%%

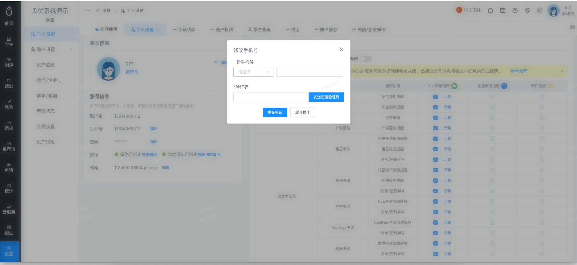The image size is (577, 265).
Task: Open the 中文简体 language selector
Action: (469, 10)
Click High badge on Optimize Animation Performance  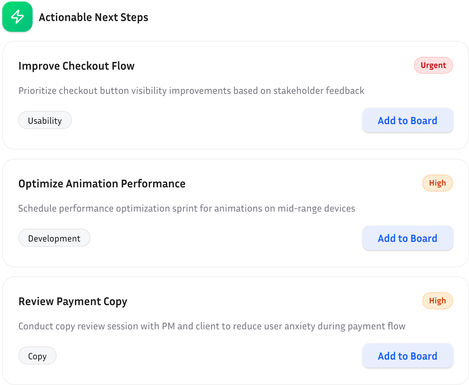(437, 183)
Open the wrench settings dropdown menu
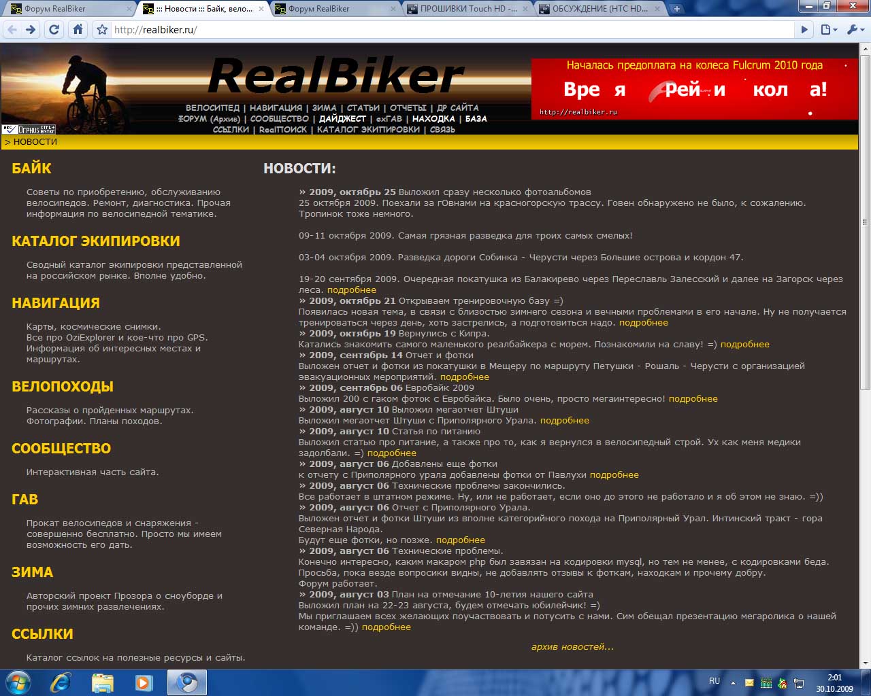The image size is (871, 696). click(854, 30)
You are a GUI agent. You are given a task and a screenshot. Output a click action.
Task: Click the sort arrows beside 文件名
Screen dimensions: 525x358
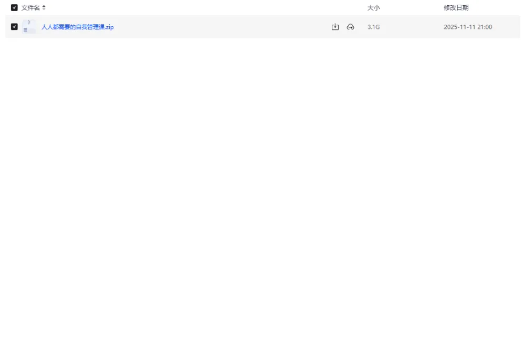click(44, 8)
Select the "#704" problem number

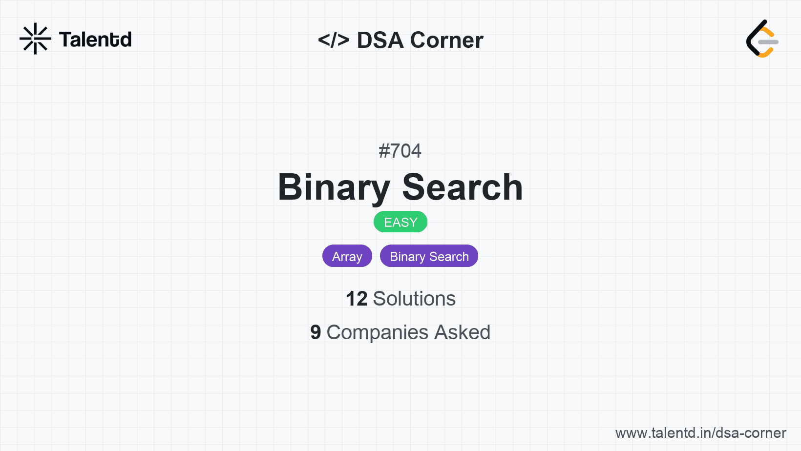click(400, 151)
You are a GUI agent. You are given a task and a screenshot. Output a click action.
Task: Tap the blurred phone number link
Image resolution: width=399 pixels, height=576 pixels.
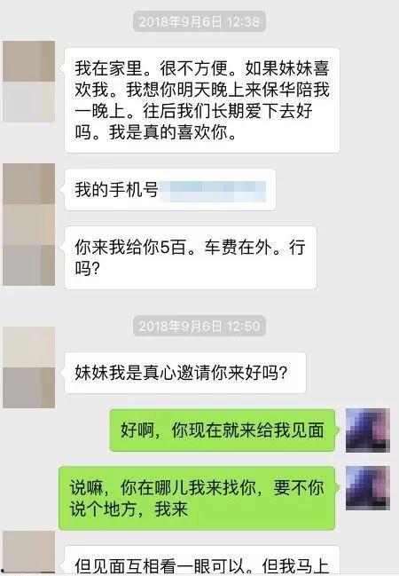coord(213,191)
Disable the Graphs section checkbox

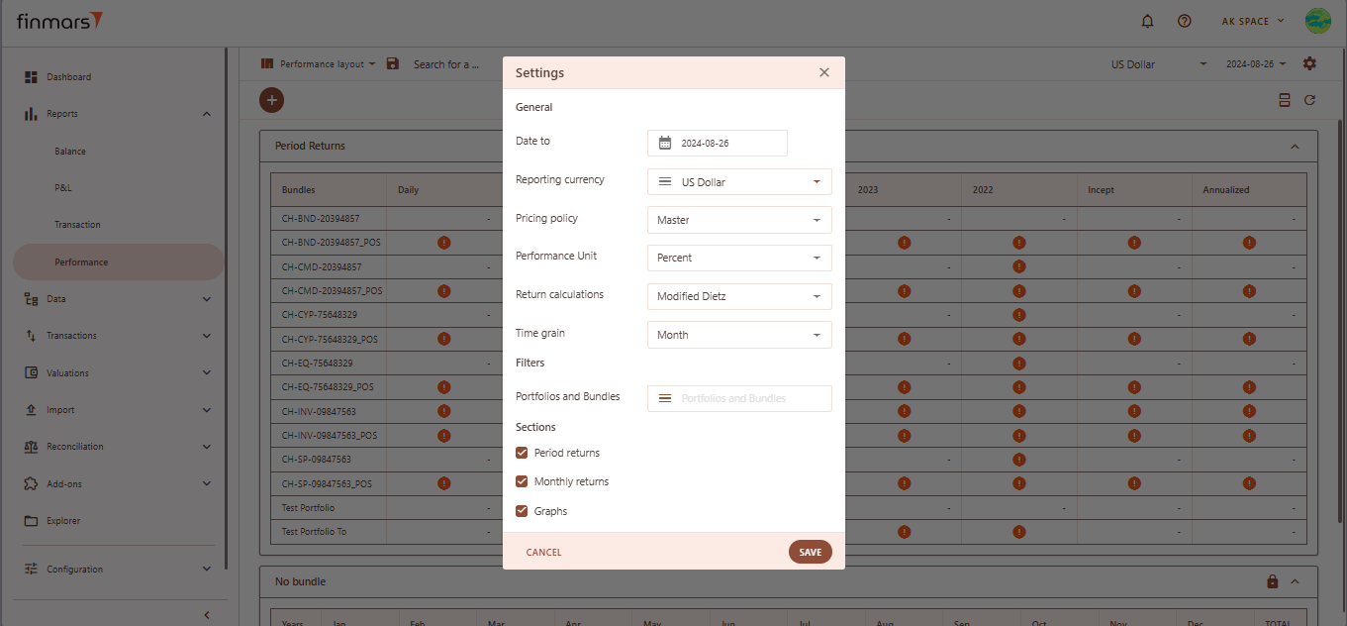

%%

# [Task goal]
Copy out, unchanged, the span of lines beginning with the one that includes "Task: Click the sort arrows beside 文件名" and running through the final line of the material above. Leave the pictures out.

# [Your response]
Task: Click the sort arrows beside 文件名
Screen dimensions: 525x358
click(44, 8)
Select the "#704" problem number

click(400, 151)
You are a GUI agent. You are given a task and a screenshot. Output a click action.
Task: Tap the blurred phone number link
Image resolution: width=399 pixels, height=576 pixels.
coord(213,191)
Disable the Graphs section checkbox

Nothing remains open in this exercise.